**What is being asked**
Copy out the material below from its beginning through the line containing "point(635,97)", keeping every line unchanged.

**Material for this task**

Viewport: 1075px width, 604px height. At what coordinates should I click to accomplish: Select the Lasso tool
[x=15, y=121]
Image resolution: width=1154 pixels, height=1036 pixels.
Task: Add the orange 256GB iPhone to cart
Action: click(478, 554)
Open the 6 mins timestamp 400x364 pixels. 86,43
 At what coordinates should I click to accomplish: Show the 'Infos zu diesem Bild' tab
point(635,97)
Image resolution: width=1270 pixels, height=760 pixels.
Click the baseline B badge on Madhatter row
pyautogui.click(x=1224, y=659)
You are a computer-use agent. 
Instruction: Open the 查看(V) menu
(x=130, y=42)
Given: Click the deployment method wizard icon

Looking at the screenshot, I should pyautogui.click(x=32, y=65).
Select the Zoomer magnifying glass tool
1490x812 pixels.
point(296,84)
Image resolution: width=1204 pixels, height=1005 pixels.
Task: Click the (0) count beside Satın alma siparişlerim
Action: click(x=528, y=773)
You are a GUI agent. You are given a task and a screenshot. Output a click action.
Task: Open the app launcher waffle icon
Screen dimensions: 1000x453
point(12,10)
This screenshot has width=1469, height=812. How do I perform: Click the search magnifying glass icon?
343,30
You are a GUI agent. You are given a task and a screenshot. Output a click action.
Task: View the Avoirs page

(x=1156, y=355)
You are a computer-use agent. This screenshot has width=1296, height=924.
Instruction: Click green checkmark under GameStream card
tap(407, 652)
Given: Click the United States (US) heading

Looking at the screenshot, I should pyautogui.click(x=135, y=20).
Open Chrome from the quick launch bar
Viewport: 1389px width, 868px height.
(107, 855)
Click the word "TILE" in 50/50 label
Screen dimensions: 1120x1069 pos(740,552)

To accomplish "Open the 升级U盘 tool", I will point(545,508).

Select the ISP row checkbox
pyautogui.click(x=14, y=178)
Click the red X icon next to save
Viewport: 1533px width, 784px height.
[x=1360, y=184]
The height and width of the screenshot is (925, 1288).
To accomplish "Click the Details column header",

**Full output**
Viewport: 1075px width, 604px height. At what coordinates should I click to accomplish: Select the Lasso tool
[x=15, y=121]
Image resolution: width=1154 pixels, height=1036 pixels.
Task: Add the orange 256GB iPhone to cart
Action: click(478, 554)
Open the 6 mins timestamp 400x364 pixels. 86,43
 At what coordinates should I click to accomplish: Show the 'Infos zu diesem Bild' tab
point(635,97)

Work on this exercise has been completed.